DOBBS: Thank you very much, Christine Romans.
On this side of the border, a group of illegal alien supporters decided to hold a protest and they wore masks of me at a protest they held in Milwaukee this week. What a charming fellow, don't you think? Saying the only way to be heard in the illegal immigration debate is if you are Lou Dobbs.
I hate to tell you, but the truth is we couldn't be heard in this debate for the longest time, even wearing that mask. The protesters rallying at the federal courthouse in Milwaukee. The leader of Voces de la Frontera says they wore the masks to draw attention to the problems facing illegal aliens in this country.
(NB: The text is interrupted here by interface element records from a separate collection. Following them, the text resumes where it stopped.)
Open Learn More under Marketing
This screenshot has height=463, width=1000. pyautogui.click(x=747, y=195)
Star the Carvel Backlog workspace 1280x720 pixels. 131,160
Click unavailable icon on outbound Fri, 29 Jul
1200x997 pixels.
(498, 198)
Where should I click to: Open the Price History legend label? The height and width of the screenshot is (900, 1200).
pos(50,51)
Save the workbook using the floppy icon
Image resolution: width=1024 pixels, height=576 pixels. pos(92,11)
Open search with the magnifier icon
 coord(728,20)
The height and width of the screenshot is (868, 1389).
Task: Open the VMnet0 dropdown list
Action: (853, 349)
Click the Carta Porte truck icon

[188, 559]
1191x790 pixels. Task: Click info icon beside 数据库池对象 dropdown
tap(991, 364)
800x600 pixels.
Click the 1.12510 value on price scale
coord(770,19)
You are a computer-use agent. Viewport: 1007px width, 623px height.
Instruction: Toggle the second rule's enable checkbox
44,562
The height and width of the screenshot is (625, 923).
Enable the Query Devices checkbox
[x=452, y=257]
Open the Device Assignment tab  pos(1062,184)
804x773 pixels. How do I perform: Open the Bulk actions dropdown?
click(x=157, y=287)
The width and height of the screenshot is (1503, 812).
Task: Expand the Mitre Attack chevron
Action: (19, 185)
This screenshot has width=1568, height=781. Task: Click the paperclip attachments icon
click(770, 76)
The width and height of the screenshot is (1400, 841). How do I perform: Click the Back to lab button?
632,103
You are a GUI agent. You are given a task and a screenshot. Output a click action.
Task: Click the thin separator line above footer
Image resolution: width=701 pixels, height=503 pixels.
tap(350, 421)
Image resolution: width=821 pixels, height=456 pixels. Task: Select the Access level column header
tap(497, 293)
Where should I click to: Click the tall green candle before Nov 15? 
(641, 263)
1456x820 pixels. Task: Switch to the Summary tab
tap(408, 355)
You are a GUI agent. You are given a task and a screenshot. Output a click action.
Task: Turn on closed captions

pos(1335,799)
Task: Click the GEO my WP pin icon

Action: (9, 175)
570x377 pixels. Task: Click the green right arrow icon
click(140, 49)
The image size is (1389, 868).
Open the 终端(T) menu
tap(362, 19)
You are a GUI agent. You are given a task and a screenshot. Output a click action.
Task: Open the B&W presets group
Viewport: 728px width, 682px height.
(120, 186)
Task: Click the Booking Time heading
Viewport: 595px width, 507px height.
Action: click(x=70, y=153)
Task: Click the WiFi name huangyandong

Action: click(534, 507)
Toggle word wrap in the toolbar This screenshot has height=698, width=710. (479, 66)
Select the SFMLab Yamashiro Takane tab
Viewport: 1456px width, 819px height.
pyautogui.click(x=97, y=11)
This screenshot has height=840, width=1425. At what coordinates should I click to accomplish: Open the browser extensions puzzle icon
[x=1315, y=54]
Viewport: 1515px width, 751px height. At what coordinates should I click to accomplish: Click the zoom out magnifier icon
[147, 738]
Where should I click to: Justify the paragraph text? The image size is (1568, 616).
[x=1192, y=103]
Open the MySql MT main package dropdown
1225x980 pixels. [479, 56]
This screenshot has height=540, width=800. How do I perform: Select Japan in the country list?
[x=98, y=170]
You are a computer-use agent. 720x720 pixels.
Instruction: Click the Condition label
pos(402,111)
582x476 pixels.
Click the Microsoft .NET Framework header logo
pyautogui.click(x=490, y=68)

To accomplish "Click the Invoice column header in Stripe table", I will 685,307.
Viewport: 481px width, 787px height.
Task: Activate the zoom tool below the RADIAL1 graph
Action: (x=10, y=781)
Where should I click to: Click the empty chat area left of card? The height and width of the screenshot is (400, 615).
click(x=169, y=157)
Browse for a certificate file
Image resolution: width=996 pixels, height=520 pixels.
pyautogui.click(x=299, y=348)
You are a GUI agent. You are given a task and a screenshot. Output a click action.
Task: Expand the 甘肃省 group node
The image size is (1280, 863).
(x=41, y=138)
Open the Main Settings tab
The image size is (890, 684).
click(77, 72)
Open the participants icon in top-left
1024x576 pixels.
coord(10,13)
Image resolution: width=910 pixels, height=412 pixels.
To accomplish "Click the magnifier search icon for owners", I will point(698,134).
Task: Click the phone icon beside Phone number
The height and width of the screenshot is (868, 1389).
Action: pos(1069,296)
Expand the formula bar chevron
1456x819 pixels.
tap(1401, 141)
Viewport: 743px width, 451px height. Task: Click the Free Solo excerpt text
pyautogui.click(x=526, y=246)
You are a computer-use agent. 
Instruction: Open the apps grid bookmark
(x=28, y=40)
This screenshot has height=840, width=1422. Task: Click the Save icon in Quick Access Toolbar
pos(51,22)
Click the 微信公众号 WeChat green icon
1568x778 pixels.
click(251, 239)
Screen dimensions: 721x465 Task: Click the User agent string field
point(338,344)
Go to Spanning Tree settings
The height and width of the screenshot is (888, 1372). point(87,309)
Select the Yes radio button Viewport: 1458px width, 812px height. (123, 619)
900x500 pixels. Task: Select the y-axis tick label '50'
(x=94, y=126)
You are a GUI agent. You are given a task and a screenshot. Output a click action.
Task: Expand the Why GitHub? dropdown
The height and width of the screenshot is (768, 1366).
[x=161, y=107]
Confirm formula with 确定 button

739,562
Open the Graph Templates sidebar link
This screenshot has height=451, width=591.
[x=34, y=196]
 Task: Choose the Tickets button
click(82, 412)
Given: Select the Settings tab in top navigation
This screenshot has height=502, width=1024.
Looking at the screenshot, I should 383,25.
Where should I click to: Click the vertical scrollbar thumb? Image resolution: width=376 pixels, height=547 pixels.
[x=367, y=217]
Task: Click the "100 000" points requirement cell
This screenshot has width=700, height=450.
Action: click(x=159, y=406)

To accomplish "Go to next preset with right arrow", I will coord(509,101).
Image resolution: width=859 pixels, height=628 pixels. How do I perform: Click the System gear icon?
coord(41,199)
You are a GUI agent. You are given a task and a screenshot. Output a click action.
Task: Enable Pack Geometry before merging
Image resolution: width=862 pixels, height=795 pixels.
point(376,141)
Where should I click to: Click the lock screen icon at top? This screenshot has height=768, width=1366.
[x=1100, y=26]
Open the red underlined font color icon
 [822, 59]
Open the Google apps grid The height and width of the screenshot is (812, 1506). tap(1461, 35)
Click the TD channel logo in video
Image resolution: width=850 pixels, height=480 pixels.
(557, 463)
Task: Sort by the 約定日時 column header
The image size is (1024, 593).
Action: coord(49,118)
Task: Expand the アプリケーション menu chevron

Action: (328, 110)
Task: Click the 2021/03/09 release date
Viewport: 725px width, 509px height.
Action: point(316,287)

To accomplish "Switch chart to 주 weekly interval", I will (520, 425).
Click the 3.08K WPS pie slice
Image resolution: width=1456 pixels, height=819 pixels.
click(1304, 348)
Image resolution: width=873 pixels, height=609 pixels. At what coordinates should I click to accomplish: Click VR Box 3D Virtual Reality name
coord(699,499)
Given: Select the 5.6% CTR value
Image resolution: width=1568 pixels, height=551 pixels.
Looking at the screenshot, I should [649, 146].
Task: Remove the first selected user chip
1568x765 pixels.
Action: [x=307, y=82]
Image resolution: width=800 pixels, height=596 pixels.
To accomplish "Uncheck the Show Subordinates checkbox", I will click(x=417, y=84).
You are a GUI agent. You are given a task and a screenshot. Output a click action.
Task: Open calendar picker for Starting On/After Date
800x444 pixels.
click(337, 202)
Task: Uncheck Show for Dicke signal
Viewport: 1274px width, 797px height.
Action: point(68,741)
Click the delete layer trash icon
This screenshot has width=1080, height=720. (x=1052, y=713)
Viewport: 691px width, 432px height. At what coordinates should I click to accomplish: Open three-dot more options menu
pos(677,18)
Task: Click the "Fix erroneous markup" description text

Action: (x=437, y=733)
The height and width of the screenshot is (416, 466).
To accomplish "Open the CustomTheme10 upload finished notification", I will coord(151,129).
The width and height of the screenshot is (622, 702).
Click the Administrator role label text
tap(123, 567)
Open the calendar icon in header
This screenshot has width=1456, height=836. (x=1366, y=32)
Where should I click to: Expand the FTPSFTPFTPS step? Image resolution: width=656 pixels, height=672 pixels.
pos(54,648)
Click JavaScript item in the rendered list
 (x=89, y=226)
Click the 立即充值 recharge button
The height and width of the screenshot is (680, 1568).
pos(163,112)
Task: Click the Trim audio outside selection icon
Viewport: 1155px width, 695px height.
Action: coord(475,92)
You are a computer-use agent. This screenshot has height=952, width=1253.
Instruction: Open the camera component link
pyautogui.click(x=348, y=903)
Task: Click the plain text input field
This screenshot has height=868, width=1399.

It's time now to -- after we talk about Iraq and illegal immigration and all of the issues confronting this country, the vacuum of leadership, we thought it would -- we'd ask a question a little differently in our poll. So here's our question this week. And we actually mean this quite sincerely. Do you believe America needs to just simply declare a countrywide time-out? Maybe have a national group hug? And just sit back and think about our future for at least a few weeks while all the politicians remain extremely quiet? Just shut the heck up? We wanted you to think about this question. We'd love to hear your answer. We'll have the results for you in Monday evening's broadcast. We hope you'll vote. We'd like to hear from you. Up next, seeking justice for Ramos and Compean. Congress takes action in the case of the former Border Patrol agents. The man who sent them to prison, prosecutor Johnny Sutton, is our guest. Is the government's case unraveling? Is it time for freedom? You better believe it.
And two powerful senators call on the president to do just that, the right thing. Stay with us.
(COMMERCIAL BREAK)
DOBBS: I've been calling for a congressional hearing into the prosecution of former Border Patrol agents Ignacio Ramos and Jose Compean for almost a year. They finally had their hearing on Capitol Hill this week. The two men were convicted last March of shooting and wounding an illegal alien drug smuggler they pursued in a high-speed chase. That drug smuggler given immunity by the Justice Department to testify against the two agents. Those agents now serving 11- and 12- year sentences in federal prison.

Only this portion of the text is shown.